● Work item
Switch "screenshot" to "image" in the listing lines from the line with "Locate an element on the screen. This" up to and including the line with "blonde-woman-avatar is located". Give back only those lines with everything else unchanged, and leave the pictures out.

● Available records
[Start of section]

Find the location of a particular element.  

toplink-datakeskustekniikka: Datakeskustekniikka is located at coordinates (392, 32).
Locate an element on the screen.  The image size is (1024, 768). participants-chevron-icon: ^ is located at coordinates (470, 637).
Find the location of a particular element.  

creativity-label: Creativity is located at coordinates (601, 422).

[End of section]
[Start of section]

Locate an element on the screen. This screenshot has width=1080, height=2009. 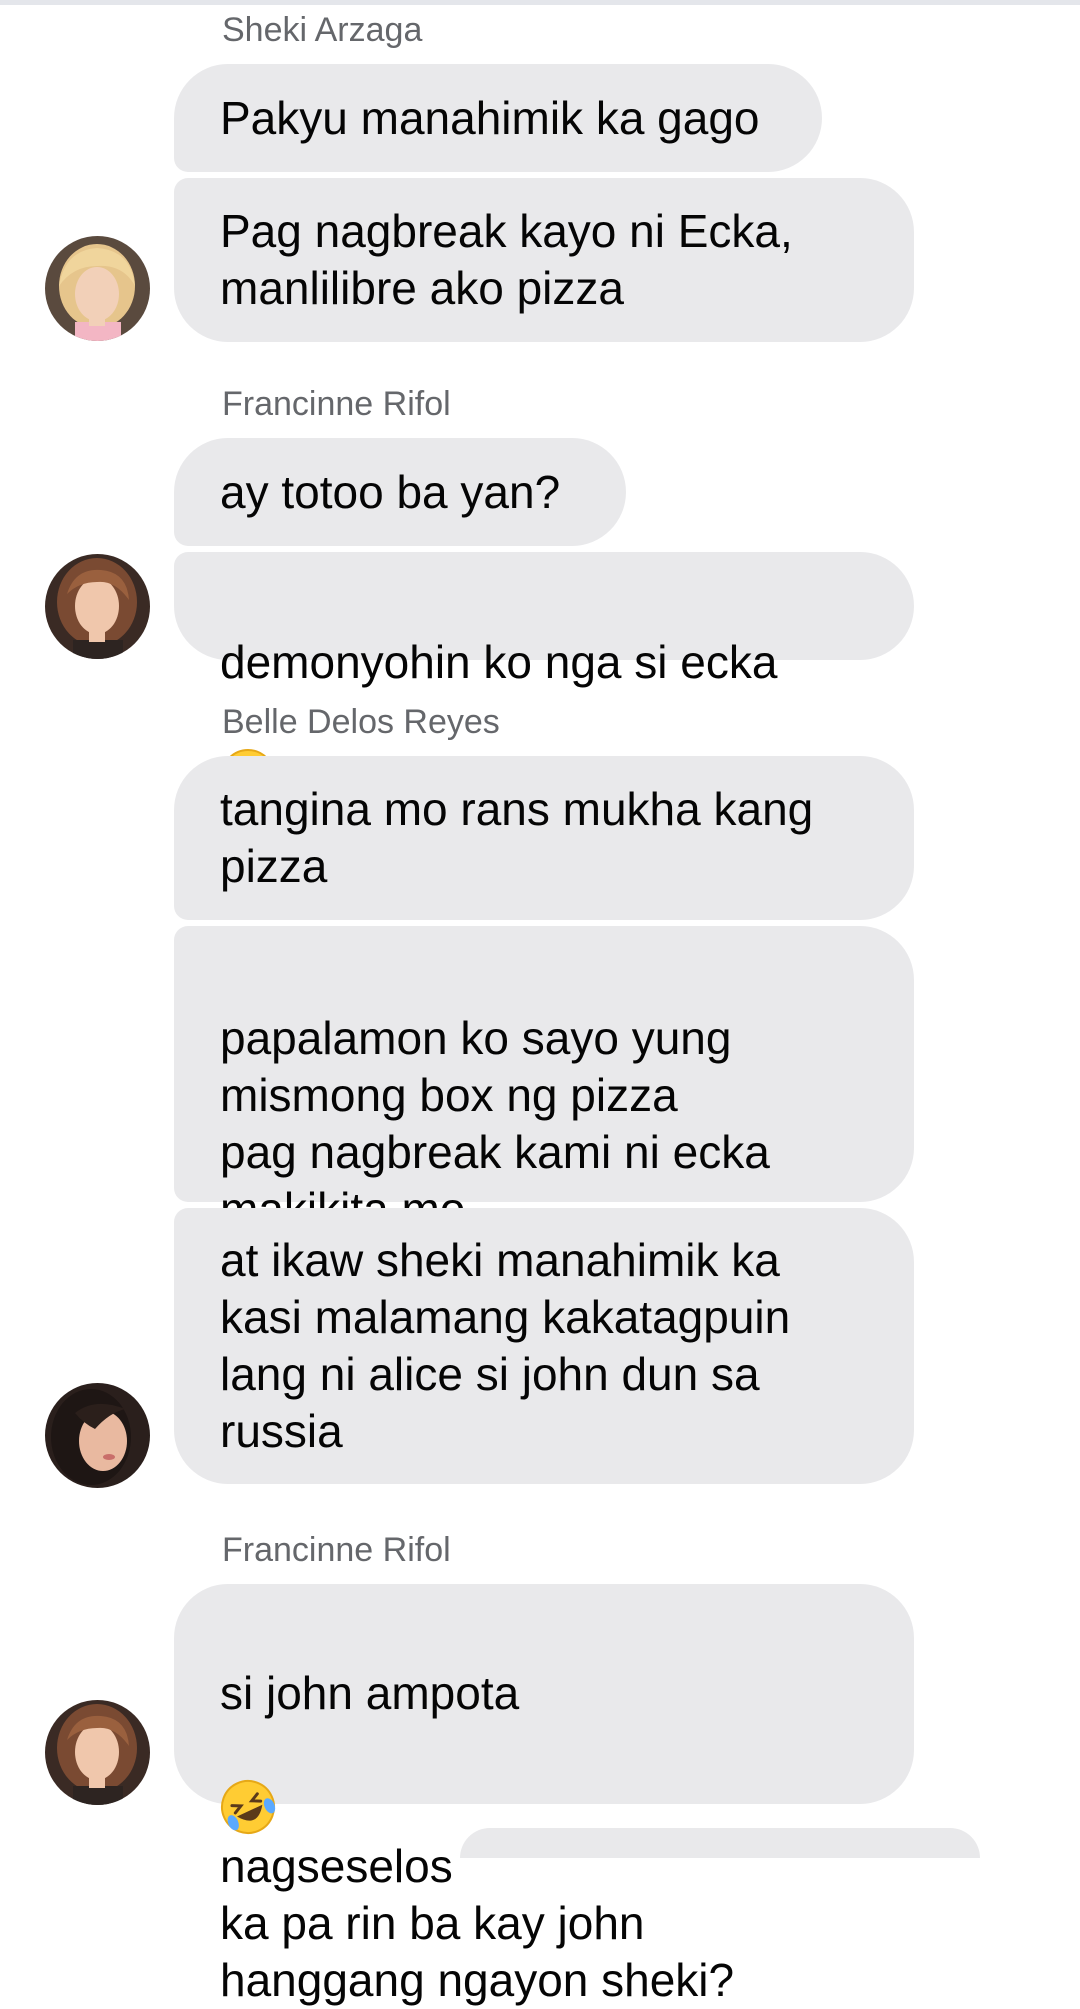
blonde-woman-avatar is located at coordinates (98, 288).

[End of section]
[Start of section]

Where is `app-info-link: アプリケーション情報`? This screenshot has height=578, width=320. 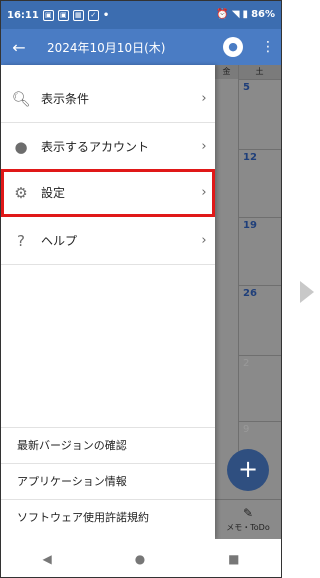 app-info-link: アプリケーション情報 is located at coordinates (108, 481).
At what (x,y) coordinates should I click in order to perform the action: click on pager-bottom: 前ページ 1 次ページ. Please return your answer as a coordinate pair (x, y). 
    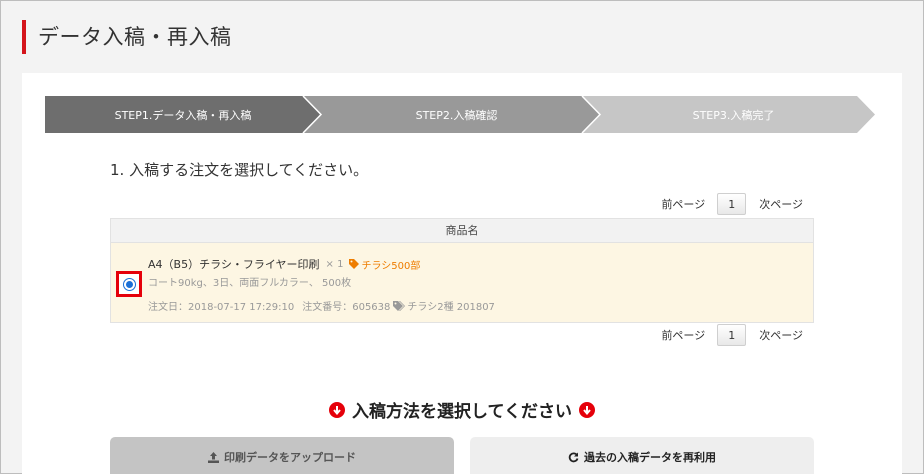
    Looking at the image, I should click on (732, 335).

[End of section]

● Written answer
Locate an element on the screen. This image has width=1080, height=2009. 
blonde-woman-avatar is located at coordinates (98, 288).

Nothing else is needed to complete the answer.